- STATED GOAL 1: Repeat, word for word, every line of the records from the one containing "Select the 20X26 INCH size label tap(43, 124)" down to the one containing "Select the three-door".

- TEXT EXTRACT:
++++
America, of course, isn't the only country that treats international sports victories as surrogates for military success—after all, that is what the original Olympic games were for—but it does make the most movies about such events. And it is in this context that we can understand the enormous popularity of the recently released Ford vs. Ferrari. So, let's have a look.

 

Ford vs. Ferrari belongs to a genre of sports movies—often "based on a true story"—in which the protagonist beats the odds to achieve some kind of athletic triumph or another— a genre that includes such fictional films as Rocky and Breaking Away, and such real life movies as Fighting Back: The Rocky Bleier Story and Rudy (Chariots of Fire is a British version of this sort of thing). The key thing about these movies is their focus on an underdog, someone (or an entire team) whose eventual triumph serves as a kind of parable of the American dream. At first glance, then, Ford vs. Ferrari would seem to belong to a very different kind of sports film, pitting the gigantic Ford Motors corporation against a boutique Italian race car manufacturer, but by pitting two ageing driver/designers against the Ferrari legacy of track dominance, the movie manages to create a David vs. Goliath scenario after all, with Carroll Shelby and Ken Miles playing the role, in effect, of America's Lake Placid hockey team, and Ferrari standing in for the Russians.
++++
- SOURCE MATERIAL:
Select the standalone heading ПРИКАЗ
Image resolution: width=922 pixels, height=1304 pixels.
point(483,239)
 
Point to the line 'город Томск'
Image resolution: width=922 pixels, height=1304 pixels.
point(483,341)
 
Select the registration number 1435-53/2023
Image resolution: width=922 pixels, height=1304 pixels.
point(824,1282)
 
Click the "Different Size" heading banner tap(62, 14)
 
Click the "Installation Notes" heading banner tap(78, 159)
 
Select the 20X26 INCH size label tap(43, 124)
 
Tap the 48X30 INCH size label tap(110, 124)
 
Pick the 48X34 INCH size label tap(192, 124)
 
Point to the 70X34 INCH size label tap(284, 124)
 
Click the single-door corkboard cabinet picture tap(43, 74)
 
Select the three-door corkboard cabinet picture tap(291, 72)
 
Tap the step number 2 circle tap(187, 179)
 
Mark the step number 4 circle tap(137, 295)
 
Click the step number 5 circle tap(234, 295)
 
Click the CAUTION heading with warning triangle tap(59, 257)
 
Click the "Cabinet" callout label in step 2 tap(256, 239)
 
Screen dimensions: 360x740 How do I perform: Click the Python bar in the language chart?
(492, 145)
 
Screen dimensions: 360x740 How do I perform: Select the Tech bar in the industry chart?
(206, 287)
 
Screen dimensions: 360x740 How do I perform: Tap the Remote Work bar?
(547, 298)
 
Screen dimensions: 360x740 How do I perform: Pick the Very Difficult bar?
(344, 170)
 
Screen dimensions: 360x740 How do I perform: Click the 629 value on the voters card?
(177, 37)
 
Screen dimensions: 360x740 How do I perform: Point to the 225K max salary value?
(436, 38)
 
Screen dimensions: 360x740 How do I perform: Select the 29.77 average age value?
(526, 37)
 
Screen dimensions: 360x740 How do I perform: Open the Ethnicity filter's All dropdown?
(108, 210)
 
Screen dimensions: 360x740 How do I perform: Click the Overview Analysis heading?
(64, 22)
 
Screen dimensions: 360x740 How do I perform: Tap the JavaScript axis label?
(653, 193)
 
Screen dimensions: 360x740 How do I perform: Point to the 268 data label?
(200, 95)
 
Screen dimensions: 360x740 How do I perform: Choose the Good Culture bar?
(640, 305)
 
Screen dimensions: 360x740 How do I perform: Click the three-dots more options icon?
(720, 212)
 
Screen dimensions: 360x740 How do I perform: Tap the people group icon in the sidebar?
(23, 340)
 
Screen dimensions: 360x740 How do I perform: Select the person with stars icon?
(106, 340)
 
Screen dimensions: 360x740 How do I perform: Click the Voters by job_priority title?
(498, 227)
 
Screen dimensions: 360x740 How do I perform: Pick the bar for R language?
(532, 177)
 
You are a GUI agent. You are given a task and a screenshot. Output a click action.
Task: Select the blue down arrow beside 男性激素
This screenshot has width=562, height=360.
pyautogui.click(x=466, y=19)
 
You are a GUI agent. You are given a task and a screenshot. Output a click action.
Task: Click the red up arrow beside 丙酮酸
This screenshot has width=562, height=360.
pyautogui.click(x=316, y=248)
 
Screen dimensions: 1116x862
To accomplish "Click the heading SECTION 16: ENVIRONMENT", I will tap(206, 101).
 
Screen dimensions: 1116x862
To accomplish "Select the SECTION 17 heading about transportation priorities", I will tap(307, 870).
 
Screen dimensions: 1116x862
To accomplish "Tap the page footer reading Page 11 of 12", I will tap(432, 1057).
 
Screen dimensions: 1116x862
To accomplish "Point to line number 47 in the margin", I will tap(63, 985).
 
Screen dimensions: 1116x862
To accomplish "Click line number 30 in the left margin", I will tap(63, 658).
++++
- STATED GOAL 2: Continue the piece on Ford vs. Ferrari from the point where it stops.

- OUTPUT 1:
Select the 20X26 INCH size label tap(43, 124)
 
Tap the 48X30 INCH size label tap(110, 124)
 
Pick the 48X34 INCH size label tap(192, 124)
 
Point to the 70X34 INCH size label tap(284, 124)
 
Click the single-door corkboard cabinet picture tap(43, 74)
 
Select the three-door corkboard cabinet picture tap(291, 72)

- OUTPUT 2:
 

Which explains why such a film would be conceived and produced now, and why it should be such a success. Because America is having another bad decade. Increasingly divided along ideological lines, still suffering from the after-effects of the Great Recession, watching the war on terrorism turn to an infinity war, and nervously monitoring the rise of China to superpower status, Americans are badly in need of a good shot in the arm. Enter Hollywood, right on cue, with just what the country needs, remaining true to the slogan that in America when the going gets tough, the tough make movies.

 

Now, if only they could come up with something to make us feel better about the global climate crisis that our love affair with the internal combustion engine has helped create. Hmmm. I wonder if Greta Thunberg plays hockey.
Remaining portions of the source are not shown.